Exercise task
Put the lines below into a Markdown table with the columns Row and Line. Number each line in Row, skip the blank lines, and leave the pictures out.

Dataset records
┄┄┄┄┄┄

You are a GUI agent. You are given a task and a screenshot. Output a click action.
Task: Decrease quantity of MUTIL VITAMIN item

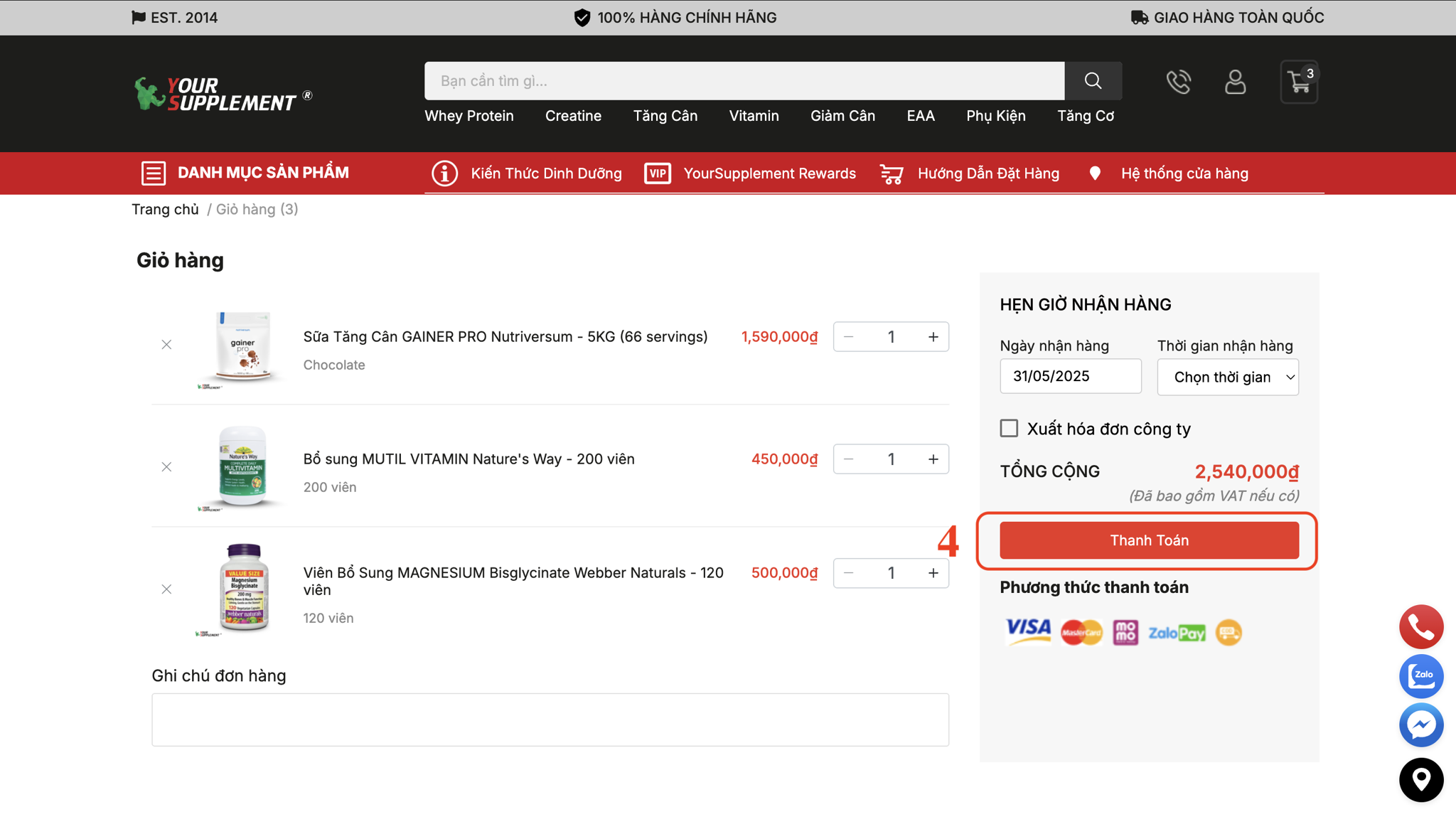[848, 459]
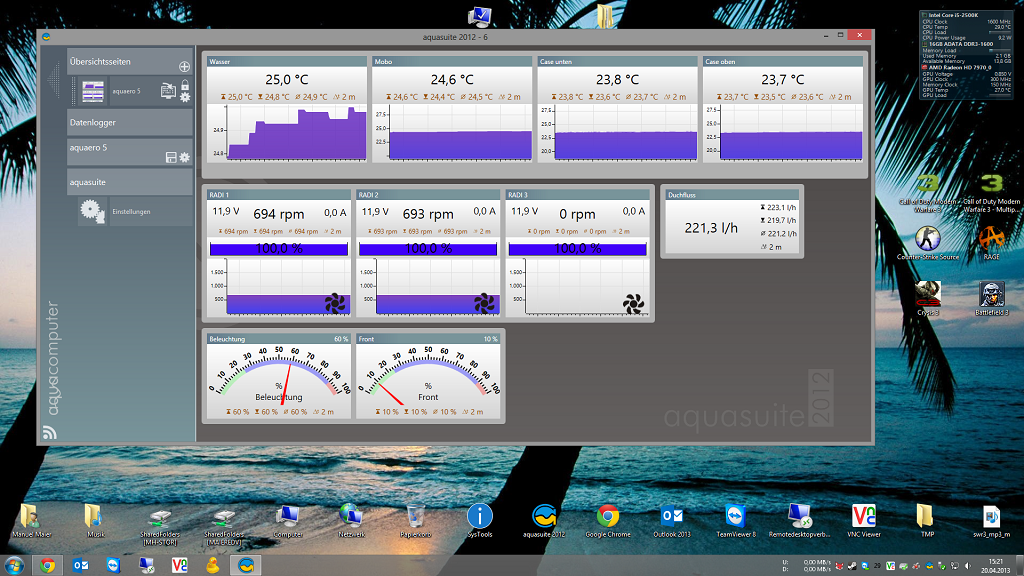The height and width of the screenshot is (576, 1024).
Task: Click the RADI 1 100% power bar
Action: pos(278,248)
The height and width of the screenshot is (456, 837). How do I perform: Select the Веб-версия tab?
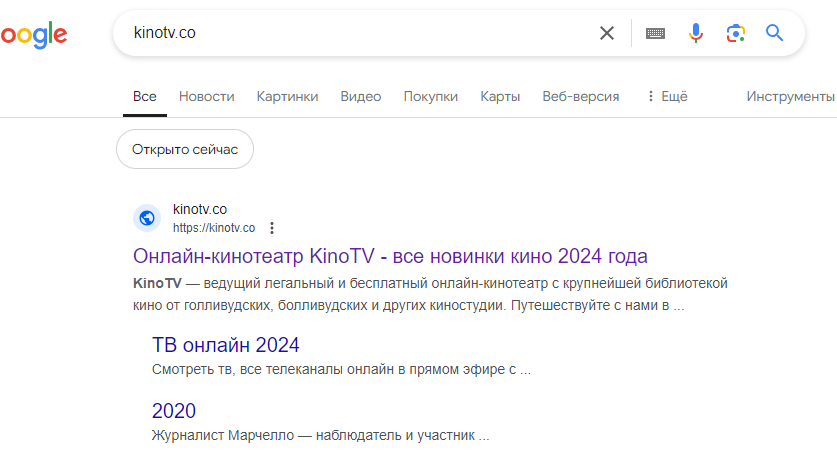pyautogui.click(x=580, y=97)
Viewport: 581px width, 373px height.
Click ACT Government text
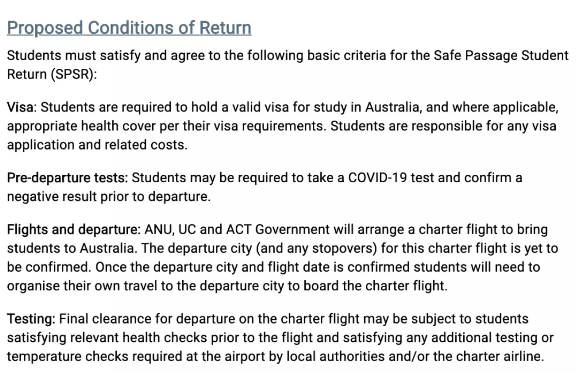click(x=278, y=230)
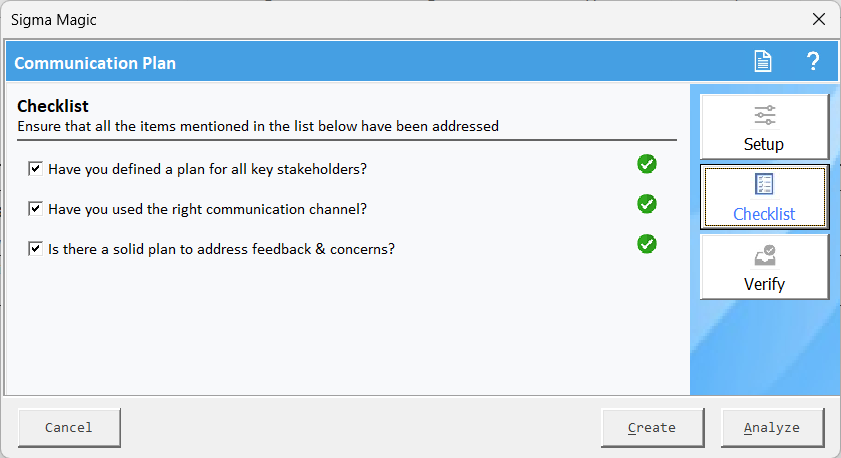Click the document notes icon in header

point(763,62)
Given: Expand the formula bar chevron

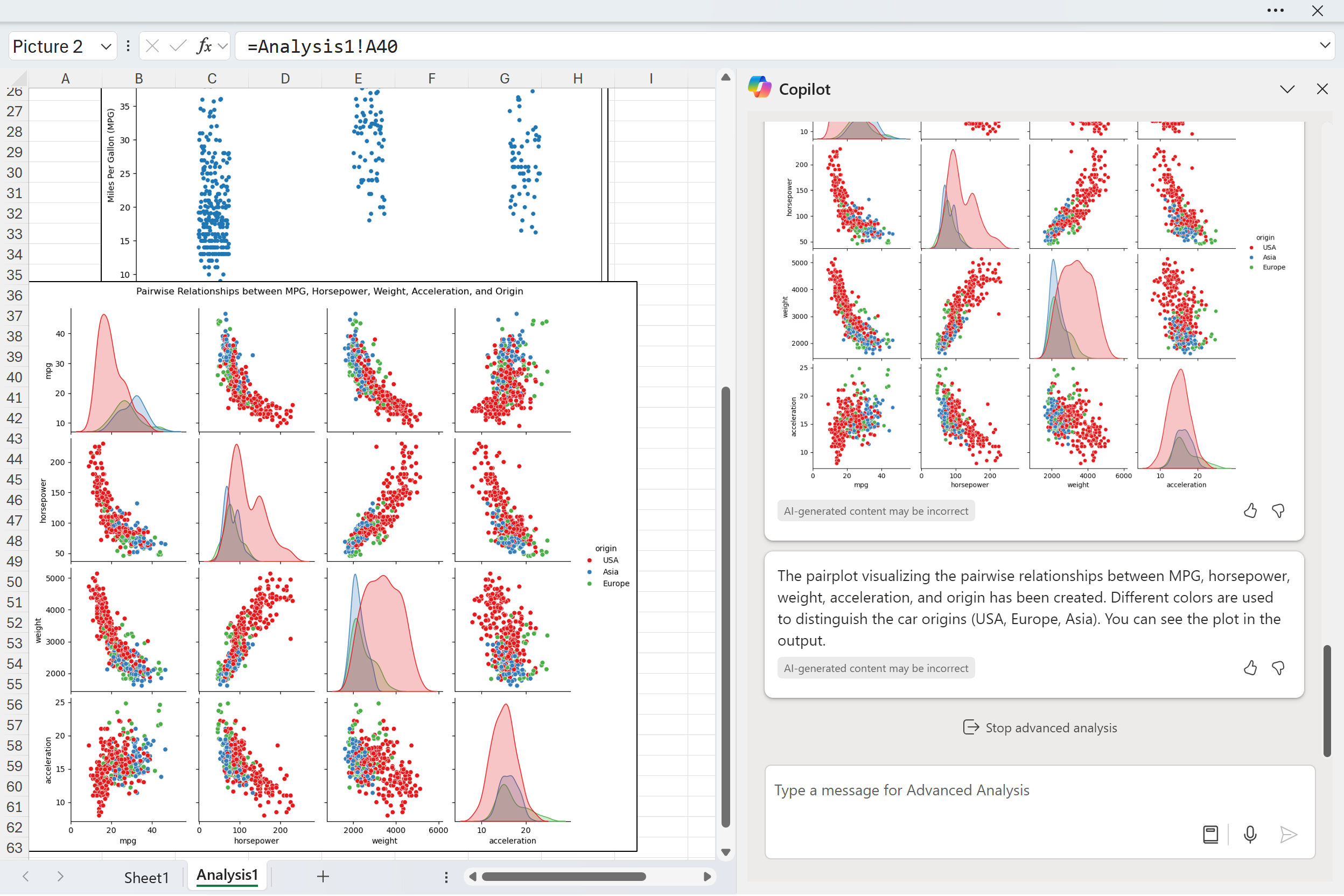Looking at the screenshot, I should (1325, 45).
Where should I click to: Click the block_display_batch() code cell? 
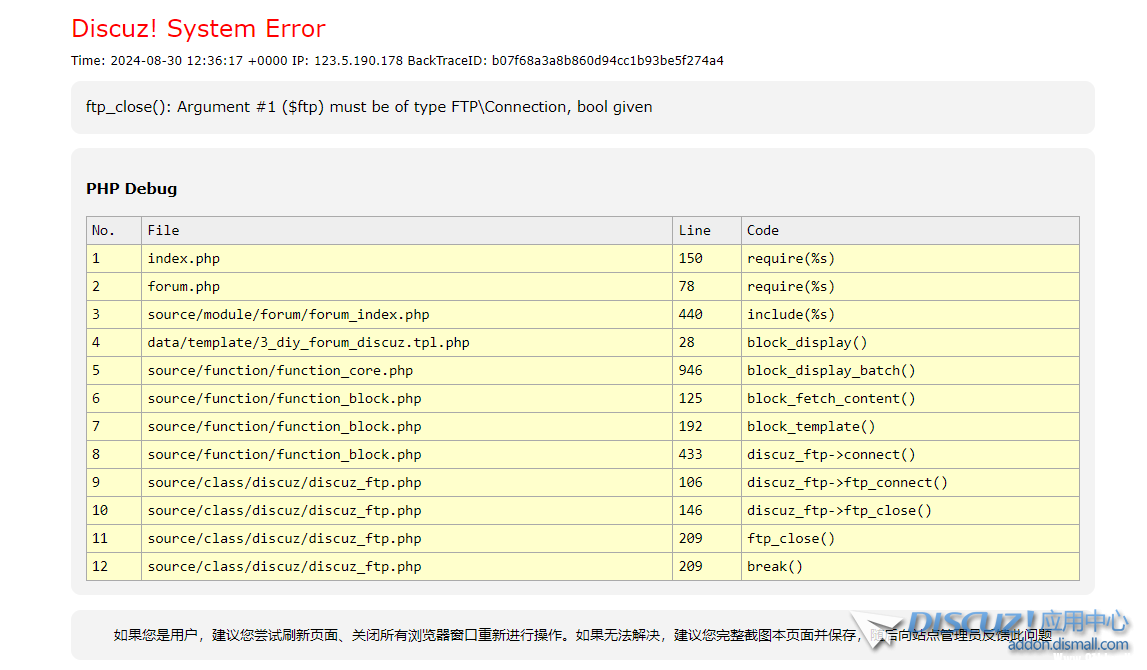pos(831,371)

┄┄┄┄┄┄

Task solution
| Row | Line |
|---|---|
| 1 | You are a GUI agent. You are given a task and a screenshot. Output a click action. |
| 2 | Task: Decrease quantity of MUTIL VITAMIN item |
| 3 | [848, 459] |
| 4 | The height and width of the screenshot is (576, 1024). |
| 5 | Task: Click the RADI 1 100% power bar |
| 6 | Action: pos(278,248) |
| 7 | The height and width of the screenshot is (456, 837). How do I perform: Select the Веб-версия tab? |
| 8 | pyautogui.click(x=580, y=97) |
| 9 | Viewport: 581px width, 373px height. |
| 10 | Click ACT Government text |
| 11 | click(x=278, y=230) |
| 12 | Click the document notes icon in header |
| 13 | point(763,62) |
| 14 | Given: Expand the formula bar chevron |
| 15 | Looking at the screenshot, I should (1325, 45). |
| 16 | Where should I click to: Click the block_display_batch() code cell?  |
| 17 | pos(831,371) |